Insouciance
CHAMPVOISY, petite commune de 200 habitants, est
située en dehors des grands axes et aux confins des limites
administratives du département de la Marne. Grâce à cette
situation géographique particulière, jusqu’en 1943, on
y vivait sous l’occupation sans vraiment la subir.
Les restrictions alimentaires et vestimentaires ne
se faisaient par trop sentir, d’autant que, dans un village
essentiellement agricole, le système « D »
était largement utilisé. Le blé, le beurre, les
volailles, se transformaient par le troc en matières
indispensables. Nombre de citadins y trouvaient ainsi de quoi augmenter les
rations trop faibles attribuées avec les cartes alimentaires.
Pas de soldats allemands à
proximité, donc. Les plus proches étaient cantonnés
à DORMANS, à dix
kilomètres de là, et ils n’étaient par nombreux.
Avec eux, un adjudant de la feld-gendarmerie, dont on supposait qu’il
fermait les yeux en toute connaissance de cause, tout comme les gendarmes
de Dormans, sur les réjouissances clandestines des jeunes du pays.
A cette période, les bals clandestins
étaient interdits par la loi ... mais ils n’étaient pas
pour autant inexistants.
À CHAMPVOISY, l’origine en remontait
à 1941 quand un accordéoniste aveugle était venu se
réfugier dans le village.

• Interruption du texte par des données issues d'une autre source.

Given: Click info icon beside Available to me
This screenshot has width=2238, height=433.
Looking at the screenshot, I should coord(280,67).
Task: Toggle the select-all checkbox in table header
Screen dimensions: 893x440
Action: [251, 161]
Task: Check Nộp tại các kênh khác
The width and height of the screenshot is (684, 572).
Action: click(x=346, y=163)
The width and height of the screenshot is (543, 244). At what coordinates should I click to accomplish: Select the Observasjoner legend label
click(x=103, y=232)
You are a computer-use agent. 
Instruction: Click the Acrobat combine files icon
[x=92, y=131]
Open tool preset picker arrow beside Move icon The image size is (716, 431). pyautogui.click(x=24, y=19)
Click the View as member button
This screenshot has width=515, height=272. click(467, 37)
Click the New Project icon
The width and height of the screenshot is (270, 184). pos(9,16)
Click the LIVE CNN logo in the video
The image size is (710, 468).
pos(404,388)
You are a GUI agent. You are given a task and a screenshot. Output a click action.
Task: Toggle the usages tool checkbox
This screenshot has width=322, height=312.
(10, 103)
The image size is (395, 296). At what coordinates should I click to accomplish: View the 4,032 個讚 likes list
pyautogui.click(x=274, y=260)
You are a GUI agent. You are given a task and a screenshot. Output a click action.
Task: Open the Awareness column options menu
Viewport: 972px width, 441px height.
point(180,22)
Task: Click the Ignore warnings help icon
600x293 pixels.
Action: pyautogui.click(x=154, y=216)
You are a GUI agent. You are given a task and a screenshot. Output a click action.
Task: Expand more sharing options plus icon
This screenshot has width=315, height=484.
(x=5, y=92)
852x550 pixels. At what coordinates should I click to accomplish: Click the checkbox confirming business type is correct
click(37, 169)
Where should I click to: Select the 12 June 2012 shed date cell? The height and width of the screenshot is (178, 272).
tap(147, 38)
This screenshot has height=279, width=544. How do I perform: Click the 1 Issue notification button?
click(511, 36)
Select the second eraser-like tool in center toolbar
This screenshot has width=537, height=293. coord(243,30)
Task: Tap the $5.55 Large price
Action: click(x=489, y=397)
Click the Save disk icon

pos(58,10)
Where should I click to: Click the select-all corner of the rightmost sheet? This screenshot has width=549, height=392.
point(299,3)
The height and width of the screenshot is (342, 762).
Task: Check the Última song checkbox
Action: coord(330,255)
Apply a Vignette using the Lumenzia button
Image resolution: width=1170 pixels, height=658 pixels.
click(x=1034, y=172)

Bientôt, de bouche à oreille,
sans autre publicité, le village était devenu le rendez-vous
de la jeunesse des environs. Hangars et granges faisaient office de
‘dancing’. S’il arrivait parfois que les autorités
approchent, c’est avec un esprit potache que l’assemblée
d’un soir s’éparpillait en tous sens, emmenant
joyeusement notre animateur malvoyant, et qu’elle
réapparaissait comme un seul homme une fois l’alerte
passée.
L’insouciance de la jeunesse et les
facilités relatives de la vie au village ne faisaient toutefois pas
oublier l’absence des onze soldats prisonniers en Allemagne, qui ne
rentreront que progressivement après l’Armistice, et
même début juillet 1945 pour certains.
Pour pallier cette absence qui
s’était durement fait sentir pour les travaux agricoles, les
adolescents s’étaient mis au travail sitôt sortis de
l’école. Il était fréquent de voir les
responsabilités d’une attelée de deux, voire trois
chevaux ou de quatre bœufs confiées à un jeune, fier de
la rapide promotion qu’il n’aurait pas eue si tôt en
d’autres temps.
Ainsi, dans une période aussi sombre, la
jeunesse du village trouvait sa satisfaction autant dans les moments de
détente que dans le travail.
Prise de
conscience
En août 1943, la réquisition pour le
service du travail obligatoire allait désorienter le village mais
aussi accélérer cette prise de responsabilité
naissante. Trois des leurs étaient emmenés en Allemagne
(Maurice LHOMME, Roger LHOMME et Raymond MARY), faisant prendre conscience
à chacun que la vis de l’étau se resserrait sur une
certaine liberté dont CHAMPVOISY semblait jouir.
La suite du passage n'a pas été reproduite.